By Annisa Essack
Saturday, the Senate acquitted former President Donald Trump in his second impeachment trial, voting that Trump was not guilty of inciting the deadly January 6 riot at the US Capitol. The final vote was short of the 67 guilty votes needed to convict, 57 guilty to 43 not guilty. The verdict, a bipartisan rebuke of the former President with seven Republicans finding him guilty.
The biggest surprise was former Senate, Intelligence Committee chairman who led the Senate’s Russia investigation, Richard Burr of North Carolina. Earlier in the week, Burr voted that the trial was unconstitutional, but he decided to put that aside after the Senate voted on Tuesday that the trial was constitutional and should proceed. Burr explained in a statement, “As I said on January 6th, the President bears responsibility for these tragic events.
The evidence is compelling that President Trump is guilty of inciting an insurrection against a coequal branch of government and that the charge rises to the level of high crimes and misdemeanours. Therefore, I have voted to convict.”

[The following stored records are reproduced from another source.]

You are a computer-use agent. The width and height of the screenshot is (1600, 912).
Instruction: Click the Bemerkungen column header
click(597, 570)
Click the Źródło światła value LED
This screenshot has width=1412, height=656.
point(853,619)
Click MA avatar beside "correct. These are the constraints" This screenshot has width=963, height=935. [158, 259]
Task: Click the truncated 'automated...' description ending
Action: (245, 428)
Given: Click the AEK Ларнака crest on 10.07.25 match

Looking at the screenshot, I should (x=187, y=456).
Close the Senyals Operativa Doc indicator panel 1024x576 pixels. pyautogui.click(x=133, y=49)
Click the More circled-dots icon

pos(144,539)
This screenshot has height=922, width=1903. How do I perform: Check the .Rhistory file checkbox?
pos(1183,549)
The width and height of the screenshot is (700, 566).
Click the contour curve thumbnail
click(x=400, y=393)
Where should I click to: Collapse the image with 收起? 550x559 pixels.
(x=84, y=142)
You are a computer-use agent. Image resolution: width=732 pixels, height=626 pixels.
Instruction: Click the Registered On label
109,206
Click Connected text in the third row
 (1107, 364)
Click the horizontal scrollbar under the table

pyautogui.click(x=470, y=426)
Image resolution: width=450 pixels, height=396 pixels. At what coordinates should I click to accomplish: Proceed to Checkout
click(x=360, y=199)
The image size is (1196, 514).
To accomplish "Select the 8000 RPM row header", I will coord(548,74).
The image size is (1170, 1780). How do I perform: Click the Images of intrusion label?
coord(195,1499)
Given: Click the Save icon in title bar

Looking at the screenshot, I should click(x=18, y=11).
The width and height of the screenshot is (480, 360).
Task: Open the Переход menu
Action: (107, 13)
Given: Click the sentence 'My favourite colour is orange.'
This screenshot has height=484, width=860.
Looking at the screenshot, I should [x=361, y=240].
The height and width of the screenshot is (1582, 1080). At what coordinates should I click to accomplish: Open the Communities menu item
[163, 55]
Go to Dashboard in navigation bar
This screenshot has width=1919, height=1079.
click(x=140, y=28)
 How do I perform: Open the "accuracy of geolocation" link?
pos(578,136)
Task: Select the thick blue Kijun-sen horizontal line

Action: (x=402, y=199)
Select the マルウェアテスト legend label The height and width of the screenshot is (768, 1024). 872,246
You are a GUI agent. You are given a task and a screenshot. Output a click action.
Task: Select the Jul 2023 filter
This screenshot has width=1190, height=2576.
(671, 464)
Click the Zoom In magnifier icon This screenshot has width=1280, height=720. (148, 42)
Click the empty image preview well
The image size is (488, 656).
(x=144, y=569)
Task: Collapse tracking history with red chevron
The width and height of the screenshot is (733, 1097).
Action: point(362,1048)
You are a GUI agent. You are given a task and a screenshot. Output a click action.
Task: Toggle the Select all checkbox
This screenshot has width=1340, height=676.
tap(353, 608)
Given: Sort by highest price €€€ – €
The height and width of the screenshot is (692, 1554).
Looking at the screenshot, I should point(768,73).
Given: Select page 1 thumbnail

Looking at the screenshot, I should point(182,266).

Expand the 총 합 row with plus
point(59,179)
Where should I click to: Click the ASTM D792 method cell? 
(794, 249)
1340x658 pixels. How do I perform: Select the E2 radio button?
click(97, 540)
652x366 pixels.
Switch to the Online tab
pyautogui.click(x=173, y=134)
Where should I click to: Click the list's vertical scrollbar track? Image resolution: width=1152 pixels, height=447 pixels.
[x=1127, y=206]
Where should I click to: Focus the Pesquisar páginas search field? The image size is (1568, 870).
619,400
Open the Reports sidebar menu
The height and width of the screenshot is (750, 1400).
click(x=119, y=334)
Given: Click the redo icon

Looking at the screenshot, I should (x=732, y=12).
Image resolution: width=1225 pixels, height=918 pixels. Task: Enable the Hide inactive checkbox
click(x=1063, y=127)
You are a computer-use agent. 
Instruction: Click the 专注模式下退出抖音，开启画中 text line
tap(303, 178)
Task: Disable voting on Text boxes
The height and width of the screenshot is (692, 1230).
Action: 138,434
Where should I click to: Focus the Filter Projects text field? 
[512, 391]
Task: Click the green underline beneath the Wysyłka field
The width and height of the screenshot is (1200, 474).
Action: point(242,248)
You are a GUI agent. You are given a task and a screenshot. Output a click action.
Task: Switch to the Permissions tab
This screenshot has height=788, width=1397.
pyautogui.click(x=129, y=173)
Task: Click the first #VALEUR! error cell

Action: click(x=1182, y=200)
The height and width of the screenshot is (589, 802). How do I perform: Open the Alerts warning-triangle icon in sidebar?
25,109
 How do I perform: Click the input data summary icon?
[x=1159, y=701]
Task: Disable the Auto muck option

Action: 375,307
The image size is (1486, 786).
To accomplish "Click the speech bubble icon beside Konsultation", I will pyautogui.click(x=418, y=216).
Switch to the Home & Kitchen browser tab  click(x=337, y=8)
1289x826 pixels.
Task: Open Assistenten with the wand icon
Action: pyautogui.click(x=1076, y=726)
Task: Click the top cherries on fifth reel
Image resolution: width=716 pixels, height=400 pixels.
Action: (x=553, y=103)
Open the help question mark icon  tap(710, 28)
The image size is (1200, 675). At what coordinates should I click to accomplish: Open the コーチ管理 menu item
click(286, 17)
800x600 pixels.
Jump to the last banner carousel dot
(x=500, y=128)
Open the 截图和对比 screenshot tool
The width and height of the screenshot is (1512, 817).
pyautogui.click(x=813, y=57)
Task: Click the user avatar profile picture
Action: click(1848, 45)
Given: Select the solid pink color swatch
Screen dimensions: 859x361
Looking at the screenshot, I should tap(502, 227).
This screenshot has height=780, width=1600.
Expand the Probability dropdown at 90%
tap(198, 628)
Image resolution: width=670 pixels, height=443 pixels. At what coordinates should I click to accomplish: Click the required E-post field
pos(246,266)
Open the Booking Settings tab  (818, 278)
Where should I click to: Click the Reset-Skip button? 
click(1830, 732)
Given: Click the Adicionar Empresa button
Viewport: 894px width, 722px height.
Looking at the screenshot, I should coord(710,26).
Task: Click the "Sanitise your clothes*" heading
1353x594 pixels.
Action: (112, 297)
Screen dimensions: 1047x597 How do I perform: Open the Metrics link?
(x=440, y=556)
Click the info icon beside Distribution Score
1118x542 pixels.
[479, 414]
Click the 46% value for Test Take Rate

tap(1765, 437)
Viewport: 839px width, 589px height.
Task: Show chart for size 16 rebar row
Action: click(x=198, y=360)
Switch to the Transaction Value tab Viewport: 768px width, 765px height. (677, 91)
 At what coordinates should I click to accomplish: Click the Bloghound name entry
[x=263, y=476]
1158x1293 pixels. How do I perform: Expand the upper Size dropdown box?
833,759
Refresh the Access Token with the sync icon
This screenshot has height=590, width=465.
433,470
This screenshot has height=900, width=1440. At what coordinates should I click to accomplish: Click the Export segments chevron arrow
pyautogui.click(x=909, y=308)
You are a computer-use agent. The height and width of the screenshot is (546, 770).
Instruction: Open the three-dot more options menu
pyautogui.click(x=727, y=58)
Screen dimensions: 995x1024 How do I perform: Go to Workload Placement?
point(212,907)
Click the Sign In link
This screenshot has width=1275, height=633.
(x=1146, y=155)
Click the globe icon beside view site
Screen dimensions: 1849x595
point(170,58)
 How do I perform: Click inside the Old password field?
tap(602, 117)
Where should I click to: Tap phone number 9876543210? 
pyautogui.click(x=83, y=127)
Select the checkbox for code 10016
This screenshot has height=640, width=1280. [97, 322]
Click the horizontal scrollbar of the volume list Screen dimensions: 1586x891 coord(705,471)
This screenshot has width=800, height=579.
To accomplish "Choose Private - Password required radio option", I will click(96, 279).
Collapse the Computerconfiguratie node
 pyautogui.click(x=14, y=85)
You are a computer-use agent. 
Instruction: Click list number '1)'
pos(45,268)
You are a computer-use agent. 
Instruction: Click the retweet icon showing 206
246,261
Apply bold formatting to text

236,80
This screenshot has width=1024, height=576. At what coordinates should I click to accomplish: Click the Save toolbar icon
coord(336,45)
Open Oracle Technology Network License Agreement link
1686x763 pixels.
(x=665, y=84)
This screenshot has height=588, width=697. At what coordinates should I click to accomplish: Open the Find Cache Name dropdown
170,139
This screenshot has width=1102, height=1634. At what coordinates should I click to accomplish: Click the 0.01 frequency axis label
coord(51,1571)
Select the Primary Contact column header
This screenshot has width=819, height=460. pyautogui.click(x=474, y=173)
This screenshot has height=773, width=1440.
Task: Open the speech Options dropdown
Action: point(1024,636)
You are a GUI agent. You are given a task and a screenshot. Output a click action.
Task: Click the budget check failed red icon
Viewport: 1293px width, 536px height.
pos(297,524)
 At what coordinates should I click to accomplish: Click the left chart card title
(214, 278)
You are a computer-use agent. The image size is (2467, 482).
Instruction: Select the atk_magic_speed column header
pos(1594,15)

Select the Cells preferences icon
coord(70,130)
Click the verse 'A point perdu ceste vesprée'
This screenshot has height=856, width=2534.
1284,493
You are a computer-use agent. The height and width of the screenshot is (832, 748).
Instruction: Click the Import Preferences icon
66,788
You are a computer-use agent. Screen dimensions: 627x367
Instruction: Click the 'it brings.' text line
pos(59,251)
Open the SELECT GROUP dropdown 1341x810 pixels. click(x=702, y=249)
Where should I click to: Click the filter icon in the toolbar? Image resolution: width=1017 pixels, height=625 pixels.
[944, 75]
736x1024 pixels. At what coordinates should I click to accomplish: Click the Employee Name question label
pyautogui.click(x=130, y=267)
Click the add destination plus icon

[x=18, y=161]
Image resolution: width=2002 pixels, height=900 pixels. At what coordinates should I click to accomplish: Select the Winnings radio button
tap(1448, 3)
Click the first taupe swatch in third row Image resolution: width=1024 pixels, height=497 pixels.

Other Republicans who voted to convict were Bill Cassidy of Louisiana, Susan Collins of Maine, Lisa Murkowski of Alaska, Ben Sasse of Nebraska, Pat Toomey of Pennsylvania, and Romney. The vote underscored the obvious dilemma posed by Trump to most congressional Republicans in the aftermath of the January 6 riots. Most of the Republican senators are impatient to move on from the former President, but they are still wrestling with the reality that Trump still holds sway over the Republican base.
As the party heads into the 2022 midterm elections, it will face a two-way split as it seeks to regain control of Congress and the 2024 GOP presidential primary. For many Republican senators, siding with the constitutionality argument in their votes to acquit, allowed them to avoid casting judgement based on Trump’s conduct.
Mitch McConnell, Senate Minority Leader, put forth a searing criticism of Trump’s actions after the vote, but he voted to acquit as he believed convicting an ex-president was constitutional. The lead impeachment manager welcomed the vote. Rep. Jamie Raskin of Maryland said that it was the most bipartisan impeachment in history.
Hours after the Senate vote, President Joe Biden, noted the bipartisan nature of the vote and commented that whilst the final vote did not lead to a conviction, the substance of the charge was not in dispute. Biden further added that even those that opposed the conviction believed Donald Trump was guilty of a ‘disgraceful dereliction of duty’ and ‘practically and morally responsible for provoking’ the violence unleashed on the Capitol.”
After the vote, Trump’s attorney Michael van der Veen, however, said the former President was “vindicated” by Saturday’s vote to acquit him. “He had a good day in court today. He was vindicated. He was found not guilty.” The political witch hunt that they had, that the Democrats had thrown at him was defeated, so he should feel quite pleased.”
Trump’s second impeachment acquittal has managed to unearth uncomfortable truths about American politics and his ineradicable place in it. The most glaring of which is the U.S. Constitution’s impeachment provisions revealed themselves to be inutile. The potential long-lasting implication is that Trump could run for office again, and it has highlighted the country’s constitutional guardrails as feeble at a time of mounting threats to democracy. Democrat Chuck Schumer, the Senate’s most powerful figure expressed his fear of the acquittal setting a precedent with bleak implications for the future.
Republican Mitch McConnell, also ripped into Trump, saying the former president could yet face criminal and civil threats. The seven Republicans voting to convict a president of their party set a record and speaks volumes about how impeachment has worked.
According to Joseph Ellis, a presidential historian who participates in academic surveys ranking presidents says the likelihood of Trump being ranked last increased with his record-setting second impeachment.
The legal system is the second source of potential trouble for Trump. Several prosecutors in different states have publicly revealed that they have opened criminal investigations related to him.
The cases include tax and insurance fraud investigations reportedly underway in New York; in Georgia, prosecutors are launching a criminal investigation into the ex-president’s attempt to pressure state officials to overturn the 2020 election result; accusations of mortgage fraud; and as described in the Mueller report. Several incidents of potential obstruction of justice. On the tax, the mortgage fraud and the matter in Georgia are deemed serious as he is on tape.
Regarding what happened on January 6, it has already seen different processes launched in Congress with others to follow, including further probing into the attack and the Trump administrations response to it.
And finally, the sting of electoral rejection that Trump has already been subjected to.
Settled into his Mar-A-Lago mansion, Donald John Trump will continue to argue that he was robbed of the election, but it will not change his status of “defeated president.”
Nothing will erase the verdict rendered by 81 268 924 people who did what Republican senators could not do to him.